- **EXERCISE**: Copy every line of the records below word for word, leaving out the pictures.

[start of SUPPLIED RECORDS]

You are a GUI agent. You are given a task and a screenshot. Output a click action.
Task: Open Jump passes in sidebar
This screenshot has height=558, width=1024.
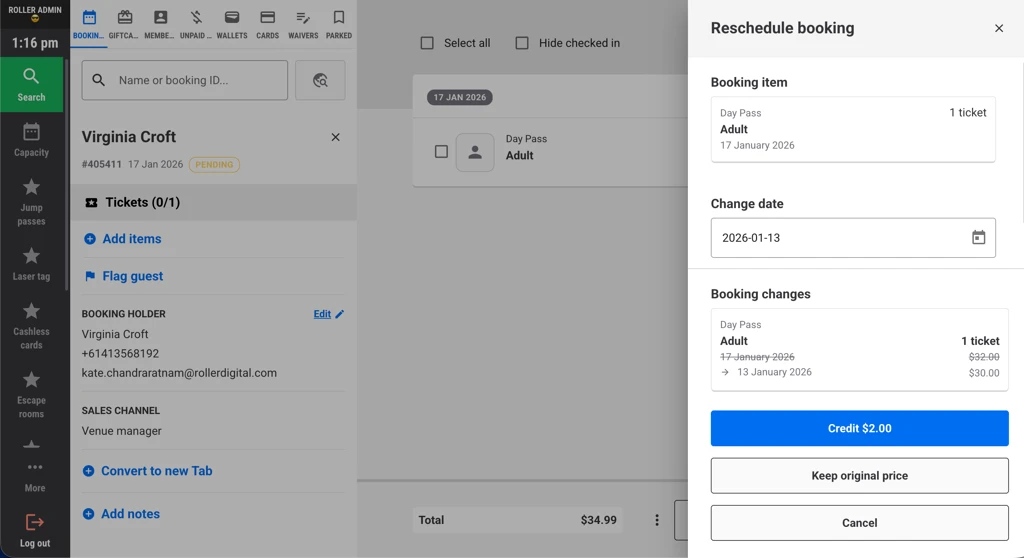[31, 201]
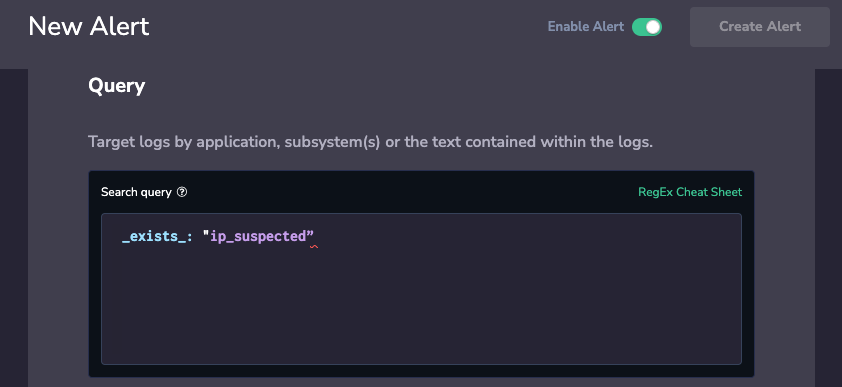The height and width of the screenshot is (387, 842).
Task: Click the "ip_suspected" string value
Action: pyautogui.click(x=258, y=236)
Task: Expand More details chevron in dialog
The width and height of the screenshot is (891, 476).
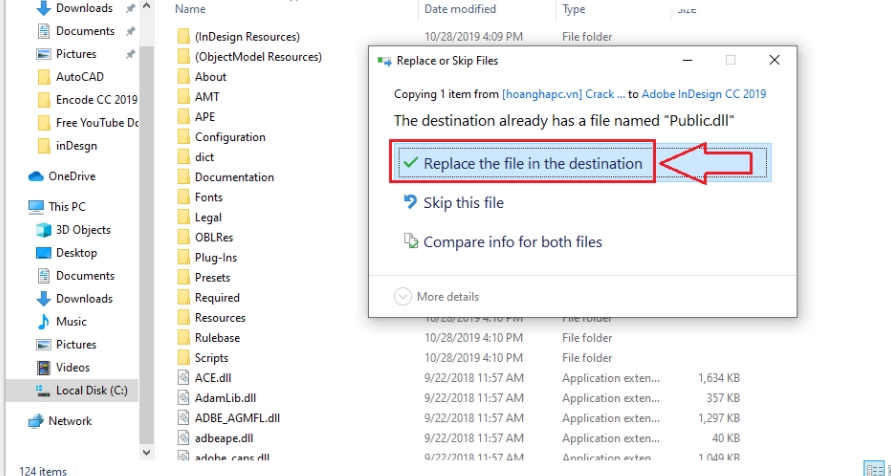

[end of SUPPLIED RECORDS]

- **EXERCISE OUTPUT**:
You are a GUI agent. You are given a task and a screenshot. Output a click action.
Task: Open Jump passes in sidebar
This screenshot has height=558, width=1024.
[31, 201]
The height and width of the screenshot is (387, 842).
Task: Click the "ip_suspected" string value
Action: pyautogui.click(x=258, y=236)
Task: Expand More details chevron in dialog
The width and height of the screenshot is (891, 476).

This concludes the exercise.